= Allan Gregg =

Canadian pollster

Allan Gregg is a Canadian pollster, political advisor, television interviewer and pundit.

==Early life==
Gregg was born in Edmonton, Alberta. He was the eldest child in his family, which consisted of four boys and one girl. Gregg graduated from Harry Ainlay High School. Gregg then went on to study political science at the University of Alberta and Carleton University in Ottawa. He briefly served as a lecturer while working on his PhD.

==Tory strategist==
Gregg has long been involved in Canadian politics. He first came to national attention as the national campaign secretary of the Progressive Conservative Party of Canada successful effort in the 1979 federal election.

Soon after that campaign, Gregg founded Decima Research, a joint polling/public relations firm. The company became the Conservative party's polling firm, and Gregg played an important role in the 1984 election when the PC Party was led by Brian Mulroney.

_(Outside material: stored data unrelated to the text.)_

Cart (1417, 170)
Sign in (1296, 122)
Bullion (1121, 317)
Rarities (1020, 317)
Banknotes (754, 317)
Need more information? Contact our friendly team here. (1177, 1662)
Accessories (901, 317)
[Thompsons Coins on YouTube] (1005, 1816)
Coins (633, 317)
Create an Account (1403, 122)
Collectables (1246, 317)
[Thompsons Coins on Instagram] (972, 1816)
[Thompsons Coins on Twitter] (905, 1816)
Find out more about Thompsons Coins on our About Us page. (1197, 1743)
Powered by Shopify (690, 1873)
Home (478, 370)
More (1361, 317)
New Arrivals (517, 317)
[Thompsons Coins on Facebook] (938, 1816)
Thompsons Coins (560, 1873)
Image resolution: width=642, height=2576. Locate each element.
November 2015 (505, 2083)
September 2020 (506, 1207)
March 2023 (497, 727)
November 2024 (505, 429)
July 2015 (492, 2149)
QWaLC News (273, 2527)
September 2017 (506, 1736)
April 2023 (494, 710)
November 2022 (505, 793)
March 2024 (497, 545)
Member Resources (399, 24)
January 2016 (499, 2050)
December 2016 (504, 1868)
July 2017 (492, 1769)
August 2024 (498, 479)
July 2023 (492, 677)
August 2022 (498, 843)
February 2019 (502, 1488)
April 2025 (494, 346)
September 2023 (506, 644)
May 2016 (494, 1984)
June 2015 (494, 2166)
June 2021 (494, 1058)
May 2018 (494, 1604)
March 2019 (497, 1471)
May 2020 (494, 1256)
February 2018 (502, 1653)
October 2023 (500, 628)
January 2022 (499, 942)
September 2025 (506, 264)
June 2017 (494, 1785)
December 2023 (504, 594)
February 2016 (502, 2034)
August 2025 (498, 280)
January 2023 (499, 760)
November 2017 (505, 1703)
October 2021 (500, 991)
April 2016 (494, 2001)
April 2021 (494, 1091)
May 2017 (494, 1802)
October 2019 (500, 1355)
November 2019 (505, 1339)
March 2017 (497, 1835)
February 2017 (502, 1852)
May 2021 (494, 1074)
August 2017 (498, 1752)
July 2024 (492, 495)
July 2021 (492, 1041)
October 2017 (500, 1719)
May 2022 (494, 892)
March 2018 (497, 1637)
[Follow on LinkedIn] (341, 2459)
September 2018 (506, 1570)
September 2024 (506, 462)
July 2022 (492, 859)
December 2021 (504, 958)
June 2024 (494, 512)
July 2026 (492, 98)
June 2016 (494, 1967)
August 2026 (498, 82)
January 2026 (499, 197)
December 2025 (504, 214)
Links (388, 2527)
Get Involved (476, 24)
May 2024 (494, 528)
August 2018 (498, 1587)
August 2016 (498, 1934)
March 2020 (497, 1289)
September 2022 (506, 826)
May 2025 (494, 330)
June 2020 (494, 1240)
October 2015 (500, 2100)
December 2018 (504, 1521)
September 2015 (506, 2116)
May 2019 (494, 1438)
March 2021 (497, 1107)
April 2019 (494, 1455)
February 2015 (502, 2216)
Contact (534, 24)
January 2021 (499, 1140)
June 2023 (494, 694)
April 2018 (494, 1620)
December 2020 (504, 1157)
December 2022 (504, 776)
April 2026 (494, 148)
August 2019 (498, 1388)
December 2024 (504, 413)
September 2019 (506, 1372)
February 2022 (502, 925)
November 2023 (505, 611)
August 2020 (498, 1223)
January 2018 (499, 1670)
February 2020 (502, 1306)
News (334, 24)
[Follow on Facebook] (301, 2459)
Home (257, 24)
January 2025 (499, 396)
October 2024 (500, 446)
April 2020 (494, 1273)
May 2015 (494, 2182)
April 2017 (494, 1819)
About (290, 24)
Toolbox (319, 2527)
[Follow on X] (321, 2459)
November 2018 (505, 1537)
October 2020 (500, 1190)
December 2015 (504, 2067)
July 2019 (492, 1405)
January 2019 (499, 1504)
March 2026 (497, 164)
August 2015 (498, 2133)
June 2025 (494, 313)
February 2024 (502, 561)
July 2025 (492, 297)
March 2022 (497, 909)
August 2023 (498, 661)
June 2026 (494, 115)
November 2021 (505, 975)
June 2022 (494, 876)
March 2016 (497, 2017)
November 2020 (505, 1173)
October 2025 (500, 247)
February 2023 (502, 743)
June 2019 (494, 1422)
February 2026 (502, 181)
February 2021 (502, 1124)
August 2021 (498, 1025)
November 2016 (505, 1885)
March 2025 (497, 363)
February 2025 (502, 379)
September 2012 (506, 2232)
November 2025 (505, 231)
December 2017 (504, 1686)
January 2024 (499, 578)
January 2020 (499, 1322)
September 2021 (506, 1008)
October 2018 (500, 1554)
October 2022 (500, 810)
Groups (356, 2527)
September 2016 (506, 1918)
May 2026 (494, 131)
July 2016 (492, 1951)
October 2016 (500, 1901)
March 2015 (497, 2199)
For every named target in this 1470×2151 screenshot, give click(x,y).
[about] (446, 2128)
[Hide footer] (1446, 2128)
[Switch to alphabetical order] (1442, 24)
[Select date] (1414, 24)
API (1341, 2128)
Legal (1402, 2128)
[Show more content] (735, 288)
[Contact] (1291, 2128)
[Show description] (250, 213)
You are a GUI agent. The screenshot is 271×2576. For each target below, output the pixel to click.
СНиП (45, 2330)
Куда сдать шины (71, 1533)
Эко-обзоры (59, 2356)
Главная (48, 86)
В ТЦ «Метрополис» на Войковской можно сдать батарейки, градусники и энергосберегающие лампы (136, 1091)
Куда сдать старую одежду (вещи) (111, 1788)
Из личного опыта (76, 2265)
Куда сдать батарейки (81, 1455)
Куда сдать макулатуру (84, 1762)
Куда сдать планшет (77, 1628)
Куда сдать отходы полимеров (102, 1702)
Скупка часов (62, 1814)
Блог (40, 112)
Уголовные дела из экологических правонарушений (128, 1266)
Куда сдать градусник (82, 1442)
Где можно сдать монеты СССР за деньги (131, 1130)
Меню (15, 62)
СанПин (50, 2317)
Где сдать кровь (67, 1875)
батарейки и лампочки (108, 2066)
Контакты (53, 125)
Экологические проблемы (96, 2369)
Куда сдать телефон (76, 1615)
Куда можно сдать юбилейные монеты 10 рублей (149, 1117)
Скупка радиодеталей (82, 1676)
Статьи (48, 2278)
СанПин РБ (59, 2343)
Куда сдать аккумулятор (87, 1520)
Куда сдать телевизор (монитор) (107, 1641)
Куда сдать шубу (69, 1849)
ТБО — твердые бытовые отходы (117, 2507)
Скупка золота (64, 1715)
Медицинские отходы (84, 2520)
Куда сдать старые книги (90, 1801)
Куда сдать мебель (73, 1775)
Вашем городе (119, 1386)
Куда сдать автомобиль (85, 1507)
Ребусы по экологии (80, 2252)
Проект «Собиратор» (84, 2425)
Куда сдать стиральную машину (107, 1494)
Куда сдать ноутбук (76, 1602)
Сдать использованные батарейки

Gregg was an unusual-looking figure in Canadian politics, and especially in the Tory party. He founded a record label, The Song Corp., and was co-manager of the Tragically Hip. He also served a five-year stint as Chair of the Toronto International Film Festival.

He rose to greater prominence in the 1988 election where he handled communications and polling for the PC Party. He directed the famed bridge bombing attack on Liberal leader John Turner that was designed to break the bridge linking anti-free trade voters to Turner. The offensive was a success, Turner's popularity dropped, and the Tories were re-elected. He also played an important role in the 1992 Canadian referendum where he crafted the message that the doom of Canada would be the certain result of a "No" vote.

==1993 election==
Gregg was given even more responsibility in the 1993 federal election campaign. He was senior pollster as well as top strategist and communications manager.

The 1993 Conservative Federal campaign was an unmitigated disaster for all concerned, including Gregg. Gregg again pushed for negative tactics, crafting an attack ad one of which Canadians found especially distasteful and offensive. The ad appeared to ridicule a facial deformity of Liberal leader Jean Chrétien. This ad backfired and the Conservatives were reduced to two seats in the House of Commons of Canada from their previous 151 seats. This was the result of a number of factors, including the intense unpopularity of former Conservative Prime Minister Brian Mulroney. His party suffered the worst defeat ever in Canadian history for an incumbent federal party.

While the Tory campaign was not going well, this television ad (which aired on only one evening) was a memorable element. Modern Canadian national political campaign coverage has had few noteworthy campaign moments, but much like the 1984 Mulroney Turner debate ("You had an option, sir"), this advertising mistake was memorable. Attacking a physical defect was widely seen by Canadians as a low blow and as an American-style no-holds-barred campaign style that should not be imported. Several years later Gregg wrote about this in the pages of Saturday Night magazine, where he argued that "the ad tested well in the focus groups."

==Pollster==
After the campaign, Gregg left public life for a time. He quit Decima, and sold his share of the company.

After a year off, he founded a new company, The Strategic Counsel, a market research and consulting firm, but one geared towards business rather than politics. He returned to the public eye as a columnist in Maclean's magazine and a frequent pundit on the Canadian Broadcasting Corporation news for several years.

Gregg also had a weekly television show, Allan Gregg in Conversation with... on the public broadcaster TVOntario. Its format was a half-hour, in-depth interview format, in which the subject of the interview was usually an author or intellectual discussing a current release. After several years of production TVO cancelled the program.

In 2001, he strongly denounced negative campaigning in a lecture at the School of Journalism and Communication at Carleton University, saying that it would destroy politics as we know it and "invite totally unaccountable forces" to "influence society without the countervailing force of representative democracy".

==Personal life==
Gregg was born in 1949 and has three children; his wife Marjorie died in 1995.